TASK BRIEF:
Could you reproduce all of the entries below, substituting "Find the position of" for every occurrence of "Identify the location of" and leaving everything else unchanged?

Data items:

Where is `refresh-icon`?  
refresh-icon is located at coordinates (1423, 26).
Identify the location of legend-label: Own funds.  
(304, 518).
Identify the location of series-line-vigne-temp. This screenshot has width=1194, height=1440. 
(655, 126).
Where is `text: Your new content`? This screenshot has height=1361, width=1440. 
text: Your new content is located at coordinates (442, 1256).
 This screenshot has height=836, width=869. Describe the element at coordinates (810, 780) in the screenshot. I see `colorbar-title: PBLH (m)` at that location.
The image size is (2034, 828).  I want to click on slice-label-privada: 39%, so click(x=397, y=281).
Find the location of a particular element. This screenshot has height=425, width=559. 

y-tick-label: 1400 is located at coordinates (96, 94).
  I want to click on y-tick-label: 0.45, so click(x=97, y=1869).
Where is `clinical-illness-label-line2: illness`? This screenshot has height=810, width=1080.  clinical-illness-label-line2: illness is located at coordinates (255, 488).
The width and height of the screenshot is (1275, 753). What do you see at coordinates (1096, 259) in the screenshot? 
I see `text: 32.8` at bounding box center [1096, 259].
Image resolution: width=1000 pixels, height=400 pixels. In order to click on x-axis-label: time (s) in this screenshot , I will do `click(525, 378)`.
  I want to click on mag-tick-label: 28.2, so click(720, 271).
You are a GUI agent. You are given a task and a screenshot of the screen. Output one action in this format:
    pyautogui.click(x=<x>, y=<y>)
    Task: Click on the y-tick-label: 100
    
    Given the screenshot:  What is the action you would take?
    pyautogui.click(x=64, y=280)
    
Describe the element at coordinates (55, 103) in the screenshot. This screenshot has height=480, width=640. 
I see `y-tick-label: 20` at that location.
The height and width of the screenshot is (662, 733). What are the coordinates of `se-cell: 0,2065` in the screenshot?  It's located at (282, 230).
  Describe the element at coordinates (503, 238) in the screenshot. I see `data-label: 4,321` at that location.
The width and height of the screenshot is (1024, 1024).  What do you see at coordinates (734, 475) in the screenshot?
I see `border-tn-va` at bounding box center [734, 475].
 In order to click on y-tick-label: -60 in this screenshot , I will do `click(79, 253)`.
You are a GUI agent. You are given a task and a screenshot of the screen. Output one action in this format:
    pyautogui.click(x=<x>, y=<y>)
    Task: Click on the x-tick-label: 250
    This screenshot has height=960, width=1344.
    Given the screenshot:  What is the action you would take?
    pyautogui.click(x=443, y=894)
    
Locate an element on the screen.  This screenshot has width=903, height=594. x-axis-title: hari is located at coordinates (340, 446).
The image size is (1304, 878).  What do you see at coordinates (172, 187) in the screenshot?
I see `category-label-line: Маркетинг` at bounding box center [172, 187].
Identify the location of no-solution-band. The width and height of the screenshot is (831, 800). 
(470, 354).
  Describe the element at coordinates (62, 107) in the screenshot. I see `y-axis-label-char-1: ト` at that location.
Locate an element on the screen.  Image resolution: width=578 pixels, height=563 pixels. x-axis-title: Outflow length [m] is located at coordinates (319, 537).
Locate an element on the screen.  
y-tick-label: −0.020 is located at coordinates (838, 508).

EXPECTED OUTPUT:
Where is `refresh-icon`?  
refresh-icon is located at coordinates (1423, 26).
Find the position of legend-label: Own funds.  
(304, 518).
Find the position of series-line-vigne-temp. This screenshot has width=1194, height=1440. 
(655, 126).
Where is `text: Your new content`? This screenshot has height=1361, width=1440. 
text: Your new content is located at coordinates (442, 1256).
 This screenshot has height=836, width=869. Describe the element at coordinates (810, 780) in the screenshot. I see `colorbar-title: PBLH (m)` at that location.
The image size is (2034, 828).  I want to click on slice-label-privada: 39%, so click(x=397, y=281).
Find the location of a particular element. This screenshot has height=425, width=559. 

y-tick-label: 1400 is located at coordinates (96, 94).
  I want to click on y-tick-label: 0.45, so click(x=97, y=1869).
Where is `clinical-illness-label-line2: illness`? This screenshot has height=810, width=1080.  clinical-illness-label-line2: illness is located at coordinates (255, 488).
The width and height of the screenshot is (1275, 753). What do you see at coordinates (1096, 259) in the screenshot? 
I see `text: 32.8` at bounding box center [1096, 259].
Image resolution: width=1000 pixels, height=400 pixels. In order to click on x-axis-label: time (s) in this screenshot , I will do `click(525, 378)`.
  I want to click on mag-tick-label: 28.2, so click(720, 271).
You are a GUI agent. You are given a task and a screenshot of the screen. Output one action in this format:
    pyautogui.click(x=<x>, y=<y>)
    Task: Click on the y-tick-label: 100
    
    Given the screenshot:  What is the action you would take?
    pyautogui.click(x=64, y=280)
    
Describe the element at coordinates (55, 103) in the screenshot. This screenshot has height=480, width=640. 
I see `y-tick-label: 20` at that location.
The height and width of the screenshot is (662, 733). What are the coordinates of `se-cell: 0,2065` in the screenshot?  It's located at (282, 230).
  Describe the element at coordinates (503, 238) in the screenshot. I see `data-label: 4,321` at that location.
The width and height of the screenshot is (1024, 1024).  What do you see at coordinates (734, 475) in the screenshot?
I see `border-tn-va` at bounding box center [734, 475].
 In order to click on y-tick-label: -60 in this screenshot , I will do `click(79, 253)`.
You are a GUI agent. You are given a task and a screenshot of the screen. Output one action in this format:
    pyautogui.click(x=<x>, y=<y>)
    Task: Click on the x-tick-label: 250
    This screenshot has height=960, width=1344.
    Given the screenshot:  What is the action you would take?
    pyautogui.click(x=443, y=894)
    
Locate an element on the screen.  This screenshot has width=903, height=594. x-axis-title: hari is located at coordinates (340, 446).
The image size is (1304, 878).  What do you see at coordinates (172, 187) in the screenshot?
I see `category-label-line: Маркетинг` at bounding box center [172, 187].
Find the position of no-solution-band. The width and height of the screenshot is (831, 800). 
(470, 354).
  Describe the element at coordinates (62, 107) in the screenshot. I see `y-axis-label-char-1: ト` at that location.
Locate an element on the screen.  Image resolution: width=578 pixels, height=563 pixels. x-axis-title: Outflow length [m] is located at coordinates (319, 537).
Locate an element on the screen.  
y-tick-label: −0.020 is located at coordinates (838, 508).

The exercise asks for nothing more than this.